熱い滴が頬を伝って、音也のジャケットを濡らしていく。今が冬で良かった。きっと直ぐにはバレないはずだ――。だから、今だけ。

そう自分に言い分けして。

 

「それに俺、信じてる。これからずっと、トキヤの横にいるのは俺だって」

 

(――当たり前です。誰が、誰が………)

声にもならない、頭の中ですら上手く言葉にならない。

 

「それから、忘れてないでね。俺がトキヤを好きなこと」

 

(――忘れません、絶対)

声にするのは諦めて、こくりと小さく頷く。

 

「ずっと変わらないから、この気持ち……」

 

音也の声音が優しすぎて、涙が止まらない。

バラバラに砕けそうだった心が、今きゅっと引き結ばれて小さな塊に戻った。愛しい鼓動が蘇る。今、漸く呼吸が出来た気がする。
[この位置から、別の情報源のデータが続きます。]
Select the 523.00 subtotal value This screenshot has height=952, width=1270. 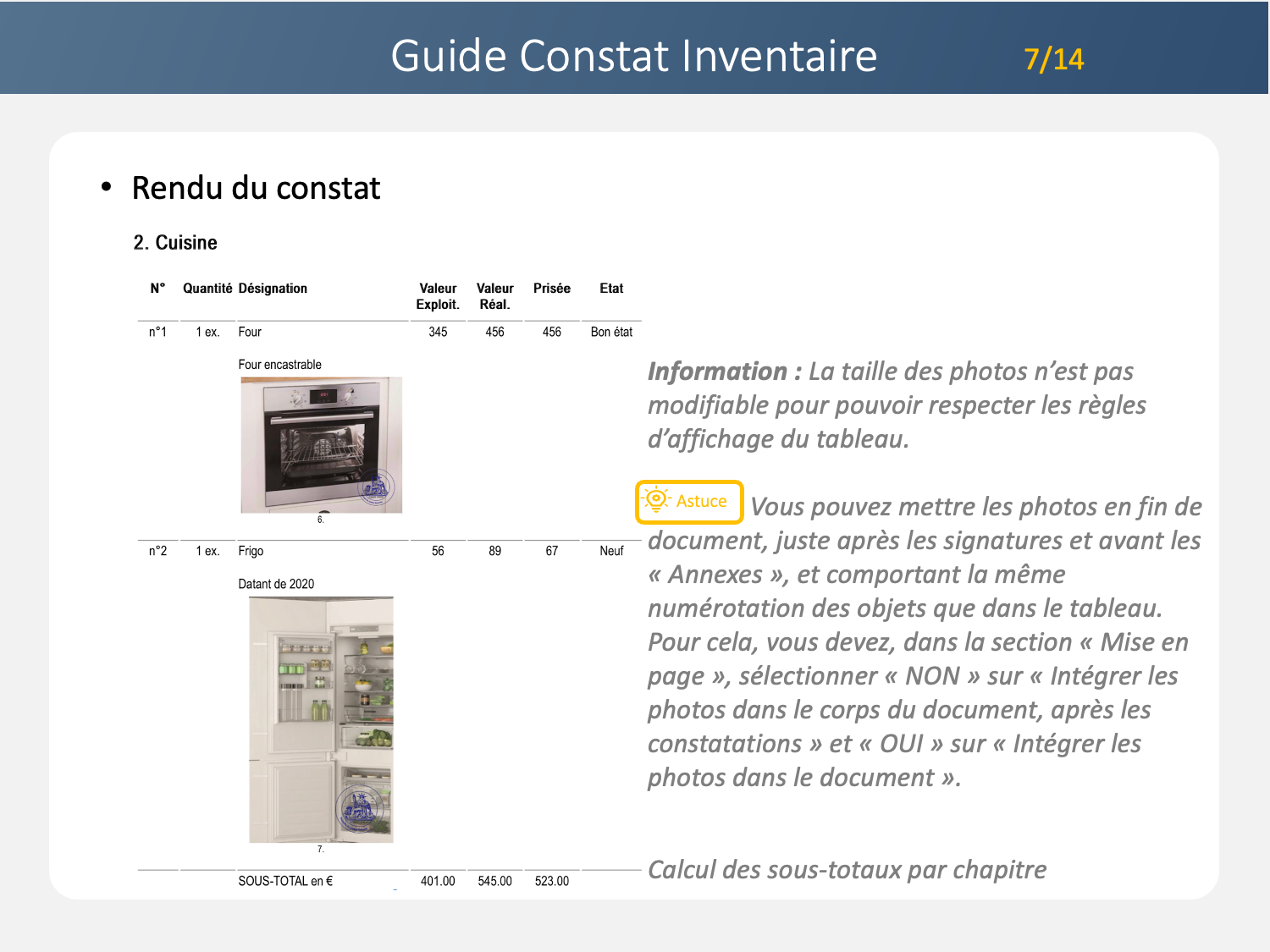[551, 881]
何も言えない代わりに、より強く音也を抱き締めることで感謝と愛情を精一杯伝えたかった。

 

「あはは、痛いよトキヤ……」

 

 

 

 

 

 

抱きあっているとは言え、この寒空の下。

すっかり身体が冷えてしまって、――それと一緒に頭も冷えて。漸く気持ちが落ち着いて、身体を離した。

きっと瞳が赤くなって、頬に涙の痕が残って、泣いていた事など一目瞭然だっただろう。

けれど、全く言及はせず音也はにこっと笑って、いつものお日様の笑みを浮かべ「待ってるね」、とそれだけ告げられた。

(――もう音也は昔の音也じゃない)

それが寂しくもあり、嬉しくもある。

複雑で、至極勝手な心情に思わず苦笑してしまう。

――そして、決意を一つ。

 

「音也」

「ん?」

「私が帰ってきたら、いつかの願いを叶えてあげます」

「へっ?」

 

素っ頓狂な声を上げて、私の顔をじっと見つめる音也。

 

「え? え? どういうこと?」

「解らなければ、別にそれで構いませんよ」

 

瞬きを繰り返しながら、焦ったように手をばたばたと動かす音也に少し笑って、「じゃあ、音也。――また」と、決めていたセリフを告げる。

慌てる音也をその場に残し、颯爽と身を翻しその場から遠ざかっていく。

ぽつん、と残る音也に後ろ髪をひかれないと言えば嘘になるが、振り返ることはしない。

カツカツ、と足早に歩みを進めて、雑踏の日常へと戻ってくる。ポケットに入っていたサングラスを掛け、人混みにまぎれて。

 

 

 

 

 

 

 

 

 

 

 

 

――ねえ音也、知っていますか。

私が誰よりもあなたを愛してること。ダメになりそうだったのは私の方だったこと。

 

きっと、見抜いてましたよね。だから、あのまま引き下がったのでしょう。

 

 

(――我ながらズルイですね)

 

フッと苦笑して、手帳に走り書きを綴っていく。

いつか、あなたと歌うデュエットの為の歌詞。

これを一緒に歌えるのはいつだろう。

 

 

遠い未来じゃない事だけは、確かだ。